You’re not imagining things: Productivity levels really go down during the summer. The Muse called this “The Summer Slump,” noting that 25 percent of working people feel less motivated during this season. The reasons range from various factors, from the heat to seeing vacation posts.
There’s even scientific proof of this: A study published in PLOS Medicine found that our brains slow down when it’s hot out. The temperature can also cause heat stress, in which the body loses water and electrolytes faster, resulting in loss of focus at work.
Not only are you feeling lethargic because of the weather, you’re mentally distracted. But we can’t let the lack of productivity beat us. What do we do? First, pinpoint what’s causing your slump. Once you do, you can follow our tips below so you can finish your tasks with little to no problem.
Feeling the heat (literally)
As mentioned, the high temperature can affect our thinking and focus. The PLOS Medicine study observed that air-conditioning is key to college students’ academic performance. This also means that the decline in productivity isn’t just limited to what’s happening outside, especially since we usually choose to stay home.
What to do: If you’re working from home, do know that you don’t need to have an AC just to boost your productivity. MindBodyGreen suggests looking for another cooler environment—perhaps a café or co-working space, whatever’s more comfortable for you. Another thing you can do is to either open the windows and let some air in, or invest in heat-blocking curtains.
Aside from lack of focus, this can cause other problems like heat exhaustion and heat stroke. It’s also possible that you’ll see symptoms after walking under the sun all the time, which is something a lot of us are used to doing during the summer.
What to do: First of all, you have to keep yourself protected from the sun (use an umbrella!), wear something cool, and hydrate. You should also observe your health for any heat-related symptoms and illnesses that might come your way. If you notice anything, don’t hesitate to see a doctor. You don’t want that bothering you at work or life in general, do you?

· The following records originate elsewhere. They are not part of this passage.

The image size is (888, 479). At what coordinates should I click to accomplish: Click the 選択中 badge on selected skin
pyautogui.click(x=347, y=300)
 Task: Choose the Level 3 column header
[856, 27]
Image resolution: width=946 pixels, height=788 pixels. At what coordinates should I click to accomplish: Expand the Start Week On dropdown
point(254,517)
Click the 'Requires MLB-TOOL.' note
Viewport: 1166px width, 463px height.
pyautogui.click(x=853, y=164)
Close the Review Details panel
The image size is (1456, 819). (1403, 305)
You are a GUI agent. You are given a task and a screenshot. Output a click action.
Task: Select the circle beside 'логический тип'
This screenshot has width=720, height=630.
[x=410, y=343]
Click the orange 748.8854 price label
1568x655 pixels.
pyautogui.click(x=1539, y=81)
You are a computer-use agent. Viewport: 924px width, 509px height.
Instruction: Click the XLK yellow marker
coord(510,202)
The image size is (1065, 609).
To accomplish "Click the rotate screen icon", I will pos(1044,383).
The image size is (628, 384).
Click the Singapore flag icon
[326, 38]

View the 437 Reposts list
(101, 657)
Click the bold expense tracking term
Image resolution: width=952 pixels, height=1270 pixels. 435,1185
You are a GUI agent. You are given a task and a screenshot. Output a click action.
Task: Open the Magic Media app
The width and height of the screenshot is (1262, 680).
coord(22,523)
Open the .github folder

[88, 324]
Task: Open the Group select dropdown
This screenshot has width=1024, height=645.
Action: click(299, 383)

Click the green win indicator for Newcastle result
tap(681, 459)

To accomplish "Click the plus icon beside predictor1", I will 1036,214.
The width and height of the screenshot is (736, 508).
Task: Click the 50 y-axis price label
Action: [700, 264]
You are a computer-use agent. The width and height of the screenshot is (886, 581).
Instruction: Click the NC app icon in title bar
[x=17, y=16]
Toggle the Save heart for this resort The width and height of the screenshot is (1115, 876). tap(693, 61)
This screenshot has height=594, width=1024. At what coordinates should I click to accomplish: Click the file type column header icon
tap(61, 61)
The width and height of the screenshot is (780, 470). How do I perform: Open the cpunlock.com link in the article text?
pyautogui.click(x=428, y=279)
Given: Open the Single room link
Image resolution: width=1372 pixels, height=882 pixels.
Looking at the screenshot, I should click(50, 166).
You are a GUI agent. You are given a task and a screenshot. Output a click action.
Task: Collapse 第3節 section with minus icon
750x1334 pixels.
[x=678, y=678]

The heat, as well as the sudden change in temperature whenever you go in an air-conditioned room, can make you feel sick. It can be a small migraine or a full-blown fever, compromising your health this summer will affect your performance and your office attendance.
What to do: Always listen to your body and take a sick leave when needed. Don’t force yourself to go to work when you’re not feeling 100 percent.
When we were still in school, we were sort of conditioned to think of summer as “no-need-to-do-anything-important vacation season.” Now that we’re working adults, we don’t get a free pass to take months-long breaks just because it’s summer (unless you planned it out in advance already). But admit it, you tend to daydream about being at the beach and using your time to research destination spots you’d rather be instead of actually doing your paperwork. Come on, don’t be shy.
What to do: There’s nothing wrong with wanting to get out of town and take a break from time to time. Vacations can even be great in boosting your productivity. But if you want to spend your next summer wisely by working and going on well-deserved trips, you have to really plan in advance. Remember that daydreaming about vacations may be the result of FOMO (more on this in a sec) or just you wanting to get away for a bit—it can be hella distracting when you’re constantly thinking about sandy beaches. So, again, book that ticket months ahead if you can.
The FOMO is real
The fear of missing out (FOMO) is self-explanatory. Very Well Family noted that many people who experience this are on social media, meaning they can feel a bit jealous seeing others’ travel posts while they’re at home or at work. When the FOMO kicks in, there will be a tendency to focus on another person’s life instead of tending to your own, which will cause stress and self-esteem issues. These downsides can greatly affect your work this summer.
What to do: Disconnect from social media immediately! You’re better off using your time working this summer instead scrolling on your phone. Keep reminding yourself that it’s okay to not be part of everything that’s happening around you.
Extended lunch breaks
People who are losing motivation at work during summer are more likely to take extended lunch breaks. Although this does help with boosting productivity, choosing to stay away from your desk for long periods of time can cut your working time in half.
What to do: If you feel like lunch breaks make your unproductive, you can bring your own, and just eat at your desk. You can even set up meetings at restaurants or cafés so you can talk about work enjoying a meal. (Think of it this way: If you don’t walk to a restaurant near the office or do take-out, you’ll save yourself from walking under the sun.)